* _YOUR GOAL_:
When you repeat the entries, reproduce each line exactly and omit every picture.
::::
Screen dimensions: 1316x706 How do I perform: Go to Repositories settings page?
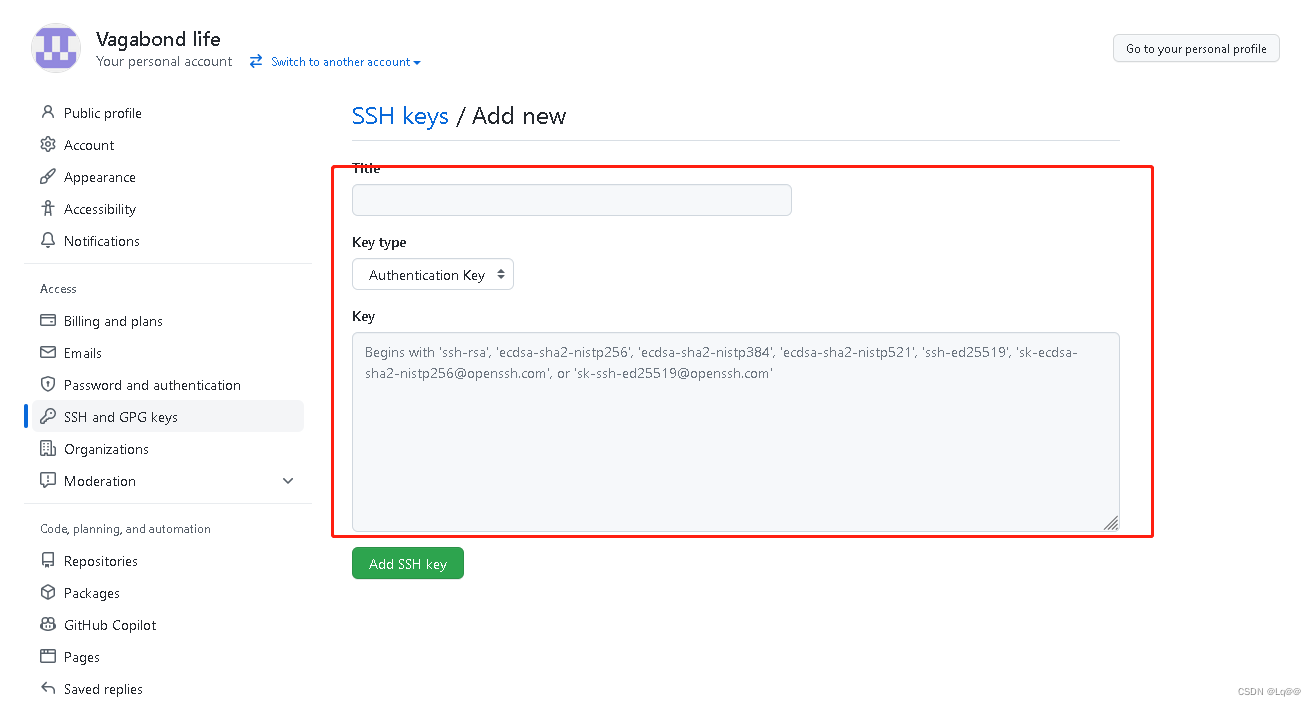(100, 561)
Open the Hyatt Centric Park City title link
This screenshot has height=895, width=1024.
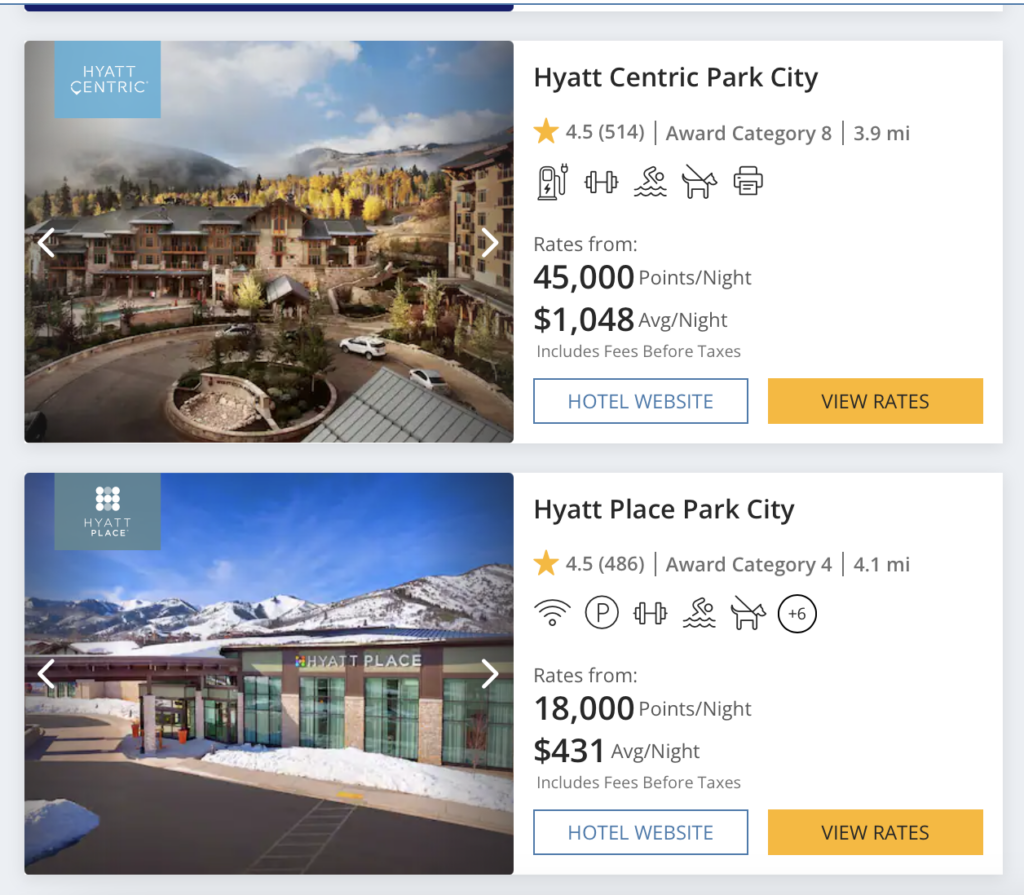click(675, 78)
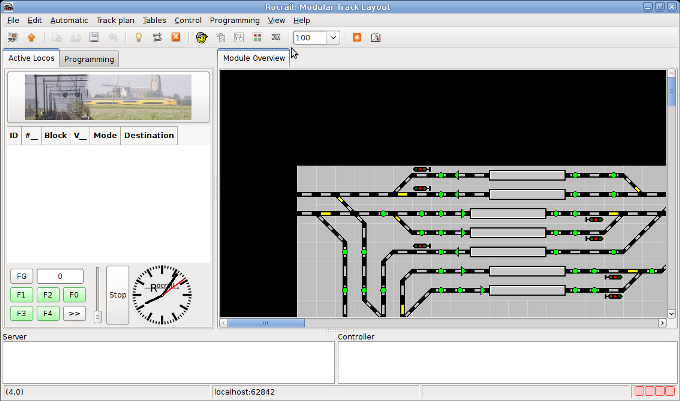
::::
* _EXERCISE RESULT_:
Screen dimensions: 1316x706 How do I perform: Go to Repositories settings page?
(100, 561)
Open the Hyatt Centric Park City title link
This screenshot has height=895, width=1024.
click(675, 78)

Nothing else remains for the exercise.